Resource identification, however, is another matter. It is a serious deficiency, for example, not to return a resource identifier on create, even if the system needs to poll to determine when the created resource is operational. The potential mortality lies in the inability of the client to match up create calls with the resources they create, especially in the face of failures. Not only is the application logic complex, but it may even be impossible to disambiguate the behavior of different application components leaving only a full restart as a fault remediation strategy.

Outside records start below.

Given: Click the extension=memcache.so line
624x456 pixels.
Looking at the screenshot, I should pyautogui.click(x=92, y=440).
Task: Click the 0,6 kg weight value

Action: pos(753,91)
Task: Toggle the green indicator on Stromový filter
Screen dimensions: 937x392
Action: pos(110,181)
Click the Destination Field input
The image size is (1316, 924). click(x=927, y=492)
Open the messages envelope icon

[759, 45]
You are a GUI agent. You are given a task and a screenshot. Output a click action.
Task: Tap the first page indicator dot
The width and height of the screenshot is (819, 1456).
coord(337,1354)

On the abstraction side, the severity of shortcomings is harder to identify. One rule of thumb we tend to use considers the degree of aggregation that each abstraction requires is inversely proportional to the scalability and predictability with which it can be implemented. For example, a VM abstraction that includes block-level network-attached storage and persistent IPs in its API call for "create" is harder to implement at scale and more error prone than three separate abstractions that must be composed: one for VM create, one for volume attach, and one for persistent IP attach. Notice that the burden of composition is again shifted to the client, but the error semantics are easier to parse. In the aggregate case, internally there are 8 possible ways for the aggregate command to fail: VM yes/no, volume yes/no, and IP yes/no. From an API perspective, then, there are seven possible error conditions for each command and one success condition. It is possible to handle some of the cases together (e.g. all cases with VM=no are covered by a single code path) but logically all seven cases come back though the API. Alternatively, as three separate abstractions, the sequencing of requests makes the error logic easier. A failed VM create obviates the need for an attach call at all, for example.
Disclaimer: these musings are guidelines at best and delusions at worst. We certainly haven't yet seen a definitive set of cloud abstractions nor are the hard and fast rules for cloud API design even visible on the horizon. Like many working in this space, we have developed an internal "sense" of some of these issues and this post is intended to try and codify that sense in some way.